What I wanted was the therapy I was due, to make my different interests cohere better, and make my life to add up to more that the sum of it's divisions. In one compartment there was my being gay and closeted where my present self could, at last, converse with my past selves and old and new voices seemed more distinctive. In another compartment I wanted to learn more about mental health. In a third compartment there was the church attendance, in which the majority consensus did not scratch me where I itched - many in my church would publicly say that Freudian therapy 'was of the occult'. But in private people seemed personable enough.
Next to last there was less a division, more a hole in the middle of my life: getting paid work, and a work experience that I could sell to an employer to get more work.
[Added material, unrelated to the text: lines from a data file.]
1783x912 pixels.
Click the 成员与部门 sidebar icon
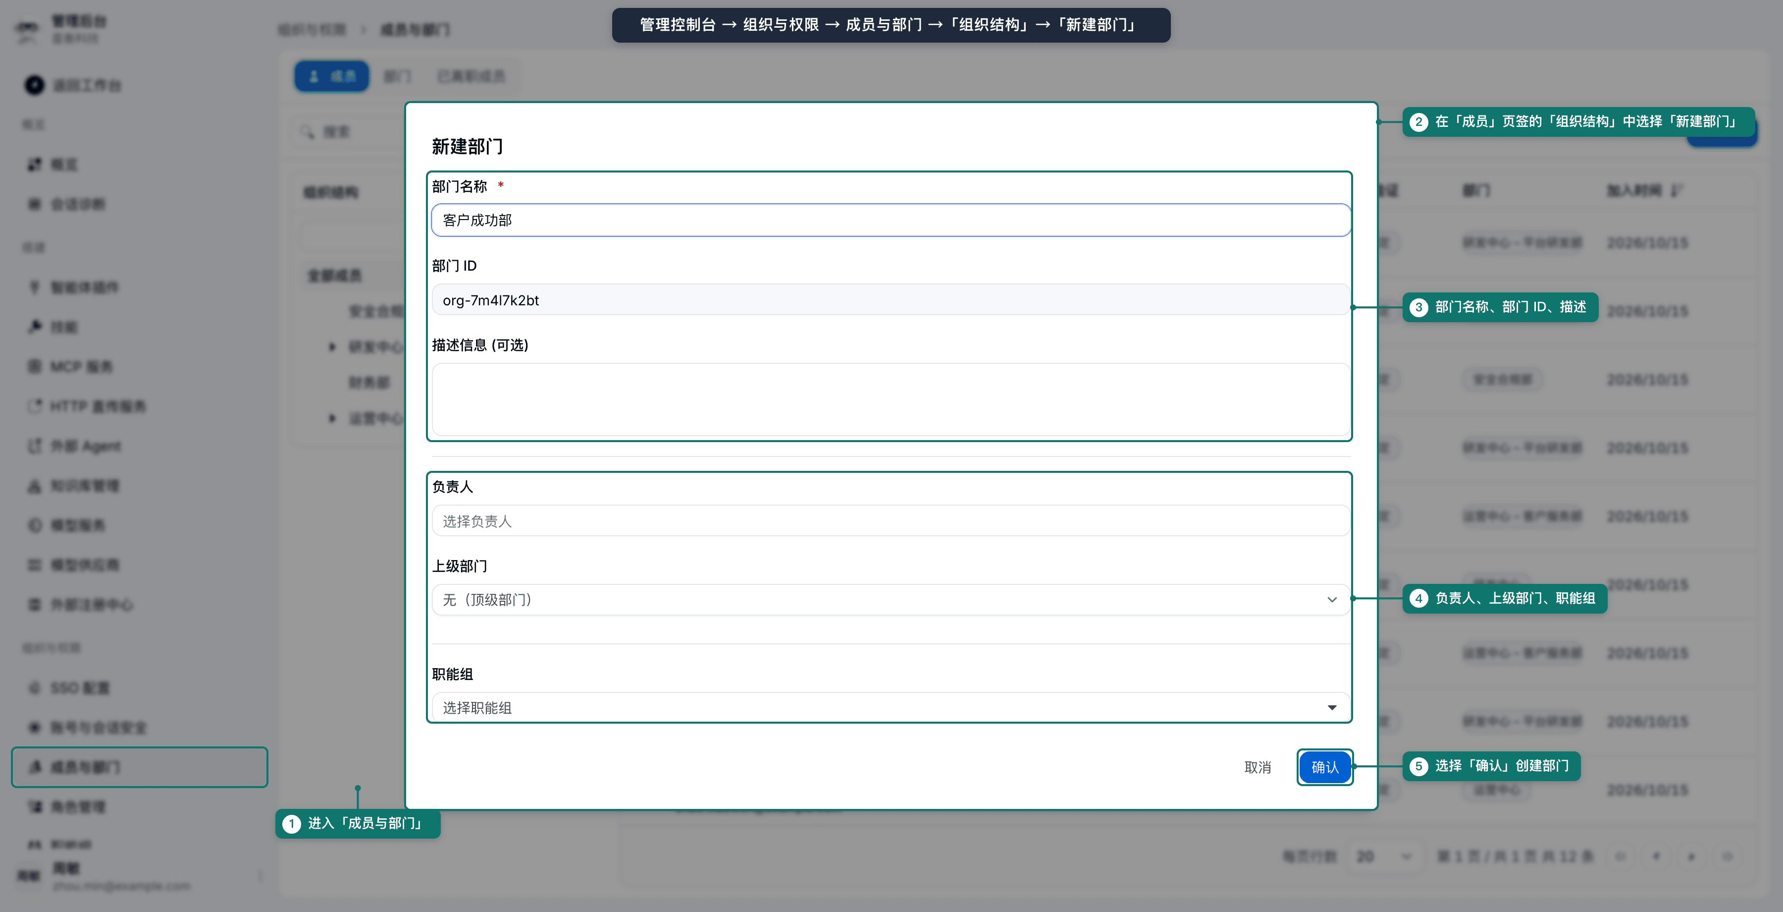coord(35,767)
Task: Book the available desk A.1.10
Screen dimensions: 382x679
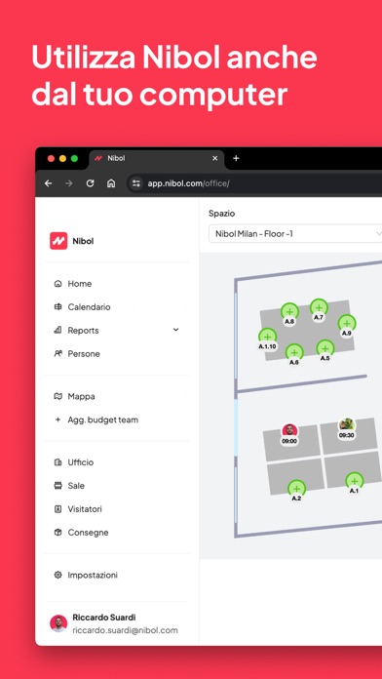Action: click(267, 337)
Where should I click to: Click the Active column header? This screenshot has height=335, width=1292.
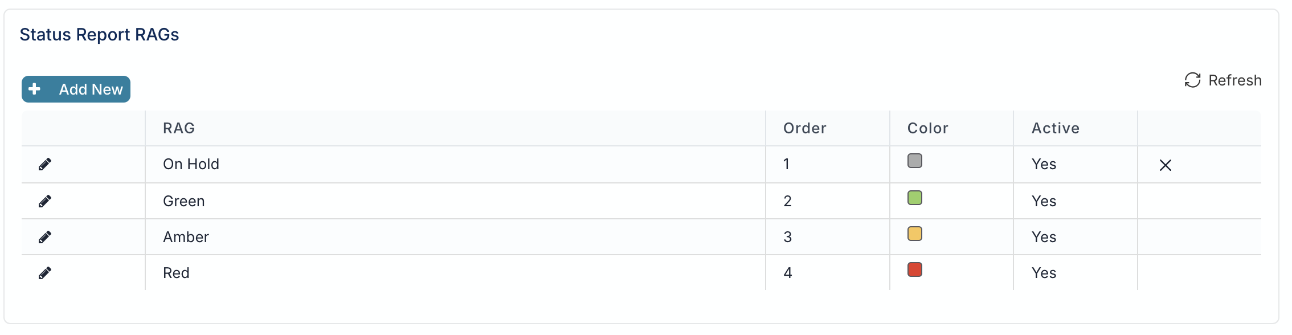(x=1056, y=128)
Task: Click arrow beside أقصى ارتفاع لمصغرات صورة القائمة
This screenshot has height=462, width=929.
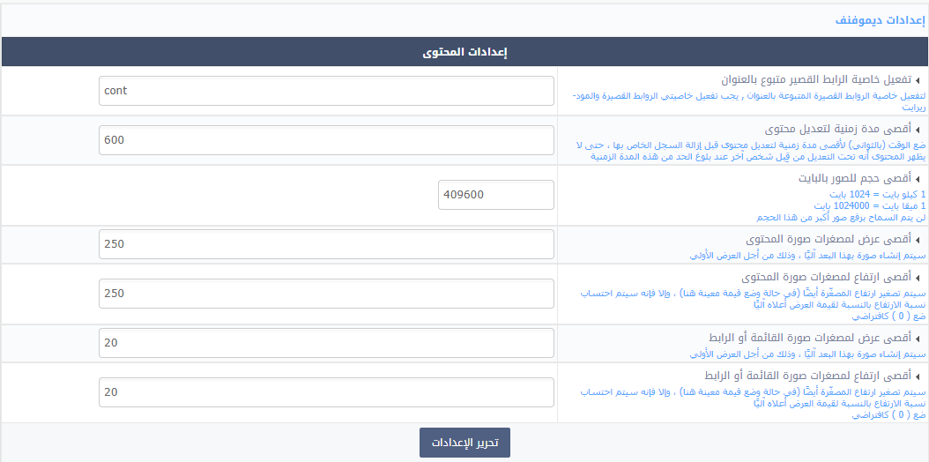Action: [x=918, y=376]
I could imagine being employed in some temporary loss leader job where the job had to be done where the sophistry of the management was invisible in the interview to get the job. But as the ACE schemes of the 1980s and work at Windrush Nursing Home had taught me, when the sophistry kicked then I was out, the management would remain to do the same to the next employee.
Finally there was what remained of the identity from life in Gainsborough, which had reduced to weekend visits to my parents and wondering where Graham R was and when he might next contact me. Graham R was my oldest friend. I tried to keep up with him through change of address after change of address. I too had changed address several times. We remained infrequent letter writers. I thought that with the latest change of address, Agape House, I might regain better continuity with him. He had always been an adherent of different eastern gurus, where the word 'guru' signified an otherness rather than simply meaning 'teacher'. I had always been Christian, albeit a Christian who admitted being divided. When we met faith discussions divided us, but were always civil. When he visited me in Nottingham in 1991 I presented myself as having 'caught up' with his ideas about diversity. He still cleaved to teachers who would change the whole world in an instant. I stuck to my Christian belief, but admitted that I preferred the Creation Centred Spirituality of a teacher I'd found over historic, traditional, church teachings, and I was part of the diversity that the household I lived in represented. My tone was conciliatory. That was the last contact we would have for decades.